Extracted data entries
----------
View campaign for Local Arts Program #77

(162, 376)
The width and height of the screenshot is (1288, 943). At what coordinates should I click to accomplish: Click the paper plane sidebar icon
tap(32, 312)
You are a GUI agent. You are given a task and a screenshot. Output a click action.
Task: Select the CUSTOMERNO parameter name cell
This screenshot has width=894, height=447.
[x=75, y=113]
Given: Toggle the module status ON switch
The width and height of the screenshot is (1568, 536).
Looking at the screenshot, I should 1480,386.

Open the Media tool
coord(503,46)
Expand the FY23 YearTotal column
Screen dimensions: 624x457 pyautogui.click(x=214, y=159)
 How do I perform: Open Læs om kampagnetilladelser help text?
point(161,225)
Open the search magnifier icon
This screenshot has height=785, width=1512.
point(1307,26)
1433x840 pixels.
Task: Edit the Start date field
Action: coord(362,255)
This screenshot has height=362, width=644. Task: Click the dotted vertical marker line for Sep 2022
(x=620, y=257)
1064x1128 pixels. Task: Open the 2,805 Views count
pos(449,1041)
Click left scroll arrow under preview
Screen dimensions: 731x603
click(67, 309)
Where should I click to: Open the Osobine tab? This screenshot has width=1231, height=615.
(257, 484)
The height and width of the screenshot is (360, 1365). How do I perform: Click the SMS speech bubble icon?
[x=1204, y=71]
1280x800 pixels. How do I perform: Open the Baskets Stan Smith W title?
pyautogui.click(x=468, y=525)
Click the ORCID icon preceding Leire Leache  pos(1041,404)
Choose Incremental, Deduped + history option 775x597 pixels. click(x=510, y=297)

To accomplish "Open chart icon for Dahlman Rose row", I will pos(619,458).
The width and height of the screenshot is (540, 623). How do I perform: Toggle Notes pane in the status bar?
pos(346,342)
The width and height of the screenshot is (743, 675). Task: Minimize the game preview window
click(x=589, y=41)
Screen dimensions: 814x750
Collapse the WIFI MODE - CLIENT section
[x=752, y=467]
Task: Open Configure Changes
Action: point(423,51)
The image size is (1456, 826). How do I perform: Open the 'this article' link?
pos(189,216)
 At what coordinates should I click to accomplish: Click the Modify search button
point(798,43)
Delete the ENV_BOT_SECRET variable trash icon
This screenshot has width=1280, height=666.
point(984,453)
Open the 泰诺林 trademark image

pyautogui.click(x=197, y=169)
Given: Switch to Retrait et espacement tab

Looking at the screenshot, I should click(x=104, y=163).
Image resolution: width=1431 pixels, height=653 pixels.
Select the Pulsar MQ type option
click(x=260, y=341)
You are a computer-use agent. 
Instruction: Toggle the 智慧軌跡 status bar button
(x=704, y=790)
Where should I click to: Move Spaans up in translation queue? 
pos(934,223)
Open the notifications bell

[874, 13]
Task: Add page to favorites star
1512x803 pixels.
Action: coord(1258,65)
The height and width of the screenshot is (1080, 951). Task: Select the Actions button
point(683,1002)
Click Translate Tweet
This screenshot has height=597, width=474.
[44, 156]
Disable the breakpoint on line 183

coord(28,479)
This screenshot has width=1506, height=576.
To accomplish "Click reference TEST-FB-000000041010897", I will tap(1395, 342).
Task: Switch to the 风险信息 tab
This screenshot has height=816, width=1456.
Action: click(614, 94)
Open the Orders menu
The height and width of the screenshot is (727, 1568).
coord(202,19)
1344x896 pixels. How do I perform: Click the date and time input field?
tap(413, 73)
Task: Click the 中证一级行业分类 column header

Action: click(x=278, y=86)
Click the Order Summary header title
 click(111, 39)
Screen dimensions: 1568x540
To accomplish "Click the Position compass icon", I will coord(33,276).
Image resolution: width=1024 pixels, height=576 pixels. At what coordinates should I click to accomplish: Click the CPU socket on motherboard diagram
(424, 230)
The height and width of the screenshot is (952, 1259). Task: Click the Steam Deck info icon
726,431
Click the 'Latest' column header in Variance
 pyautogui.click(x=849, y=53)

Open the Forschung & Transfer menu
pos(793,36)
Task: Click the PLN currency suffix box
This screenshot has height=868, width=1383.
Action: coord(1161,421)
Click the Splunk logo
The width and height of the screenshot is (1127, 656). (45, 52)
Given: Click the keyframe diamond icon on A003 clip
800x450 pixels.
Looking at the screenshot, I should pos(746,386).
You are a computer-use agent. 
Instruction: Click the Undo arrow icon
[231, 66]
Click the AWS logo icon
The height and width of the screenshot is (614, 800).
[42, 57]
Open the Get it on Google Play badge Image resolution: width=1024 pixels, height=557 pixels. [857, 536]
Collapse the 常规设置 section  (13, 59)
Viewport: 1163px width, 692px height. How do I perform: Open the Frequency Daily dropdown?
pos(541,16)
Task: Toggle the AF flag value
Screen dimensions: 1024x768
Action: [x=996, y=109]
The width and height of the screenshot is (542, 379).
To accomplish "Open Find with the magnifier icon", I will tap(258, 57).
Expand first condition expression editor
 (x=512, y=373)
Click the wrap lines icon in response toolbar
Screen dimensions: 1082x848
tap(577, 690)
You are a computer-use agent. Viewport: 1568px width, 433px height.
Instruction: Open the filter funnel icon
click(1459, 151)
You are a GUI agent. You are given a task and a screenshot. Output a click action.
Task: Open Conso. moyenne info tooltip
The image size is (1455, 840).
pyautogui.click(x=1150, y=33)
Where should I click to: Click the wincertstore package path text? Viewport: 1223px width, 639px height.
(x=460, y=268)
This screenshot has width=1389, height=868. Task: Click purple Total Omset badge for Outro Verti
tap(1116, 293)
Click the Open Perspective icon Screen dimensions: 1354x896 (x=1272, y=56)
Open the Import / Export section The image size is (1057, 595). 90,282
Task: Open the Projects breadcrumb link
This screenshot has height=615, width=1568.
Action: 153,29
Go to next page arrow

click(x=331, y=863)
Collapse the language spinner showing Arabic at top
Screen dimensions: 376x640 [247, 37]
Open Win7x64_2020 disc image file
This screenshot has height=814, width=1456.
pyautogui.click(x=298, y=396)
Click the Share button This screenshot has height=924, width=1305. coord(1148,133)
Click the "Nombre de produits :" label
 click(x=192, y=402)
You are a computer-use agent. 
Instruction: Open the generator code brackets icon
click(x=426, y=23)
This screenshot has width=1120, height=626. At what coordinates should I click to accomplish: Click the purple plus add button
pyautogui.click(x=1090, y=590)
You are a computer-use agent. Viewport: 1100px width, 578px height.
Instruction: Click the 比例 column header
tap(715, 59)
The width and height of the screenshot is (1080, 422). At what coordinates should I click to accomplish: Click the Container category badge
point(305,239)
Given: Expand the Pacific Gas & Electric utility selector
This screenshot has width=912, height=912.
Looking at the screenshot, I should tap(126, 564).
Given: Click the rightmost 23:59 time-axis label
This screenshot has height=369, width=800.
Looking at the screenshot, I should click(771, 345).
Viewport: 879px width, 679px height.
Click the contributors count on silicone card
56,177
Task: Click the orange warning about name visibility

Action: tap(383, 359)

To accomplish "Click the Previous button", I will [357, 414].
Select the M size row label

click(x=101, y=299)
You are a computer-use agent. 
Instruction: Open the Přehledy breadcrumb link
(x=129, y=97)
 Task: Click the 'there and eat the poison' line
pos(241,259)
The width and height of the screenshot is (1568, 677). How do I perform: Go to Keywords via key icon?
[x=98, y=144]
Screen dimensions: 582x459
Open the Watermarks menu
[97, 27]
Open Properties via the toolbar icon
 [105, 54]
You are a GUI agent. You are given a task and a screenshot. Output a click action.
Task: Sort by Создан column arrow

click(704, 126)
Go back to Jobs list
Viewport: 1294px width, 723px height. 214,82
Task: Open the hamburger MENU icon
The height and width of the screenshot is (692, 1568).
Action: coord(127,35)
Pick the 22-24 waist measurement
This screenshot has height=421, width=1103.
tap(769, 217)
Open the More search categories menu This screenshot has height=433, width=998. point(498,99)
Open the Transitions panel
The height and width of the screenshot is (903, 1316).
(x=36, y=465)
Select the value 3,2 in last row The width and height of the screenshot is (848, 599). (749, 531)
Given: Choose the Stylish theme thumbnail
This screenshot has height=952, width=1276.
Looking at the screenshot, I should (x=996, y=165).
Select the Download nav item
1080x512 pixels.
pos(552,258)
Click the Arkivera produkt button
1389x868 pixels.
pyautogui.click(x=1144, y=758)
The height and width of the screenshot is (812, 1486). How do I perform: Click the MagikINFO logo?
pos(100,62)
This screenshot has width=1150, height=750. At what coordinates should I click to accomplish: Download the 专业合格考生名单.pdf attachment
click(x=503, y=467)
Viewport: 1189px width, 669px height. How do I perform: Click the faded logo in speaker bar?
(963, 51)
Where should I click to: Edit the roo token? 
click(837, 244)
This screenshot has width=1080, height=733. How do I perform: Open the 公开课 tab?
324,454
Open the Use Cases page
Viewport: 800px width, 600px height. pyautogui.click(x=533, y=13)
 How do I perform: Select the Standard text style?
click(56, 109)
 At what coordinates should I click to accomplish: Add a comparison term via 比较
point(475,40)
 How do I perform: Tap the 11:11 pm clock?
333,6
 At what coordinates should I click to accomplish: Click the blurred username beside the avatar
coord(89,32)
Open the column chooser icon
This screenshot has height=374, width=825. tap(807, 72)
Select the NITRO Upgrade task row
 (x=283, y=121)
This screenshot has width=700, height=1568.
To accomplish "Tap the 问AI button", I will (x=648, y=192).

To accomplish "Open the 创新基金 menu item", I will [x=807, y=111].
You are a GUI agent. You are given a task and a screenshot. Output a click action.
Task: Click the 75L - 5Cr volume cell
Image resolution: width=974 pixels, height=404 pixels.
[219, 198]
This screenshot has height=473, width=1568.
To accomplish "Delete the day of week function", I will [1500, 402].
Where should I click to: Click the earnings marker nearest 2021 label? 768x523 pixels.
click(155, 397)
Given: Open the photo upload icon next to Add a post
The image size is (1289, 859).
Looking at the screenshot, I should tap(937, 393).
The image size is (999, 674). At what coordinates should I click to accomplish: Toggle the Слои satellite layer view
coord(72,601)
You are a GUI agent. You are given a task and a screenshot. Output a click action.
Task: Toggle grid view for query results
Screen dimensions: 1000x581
----------
• Task description: Retype, exactly as shown, the lines from the one with "Task: Click the 75L - 5Cr volume cell" through the end of the records.

• Your response:
Task: Click the 75L - 5Cr volume cell
Image resolution: width=974 pixels, height=404 pixels.
[219, 198]
This screenshot has height=473, width=1568.
To accomplish "Delete the day of week function", I will [1500, 402].
Where should I click to: Click the earnings marker nearest 2021 label? 768x523 pixels.
click(155, 397)
Given: Open the photo upload icon next to Add a post
The image size is (1289, 859).
Looking at the screenshot, I should tap(937, 393).
The image size is (999, 674). At what coordinates should I click to accomplish: Toggle the Слои satellite layer view
coord(72,601)
You are a GUI agent. You are given a task and a screenshot. Output a click action.
Task: Toggle grid view for query results
Screen dimensions: 1000x581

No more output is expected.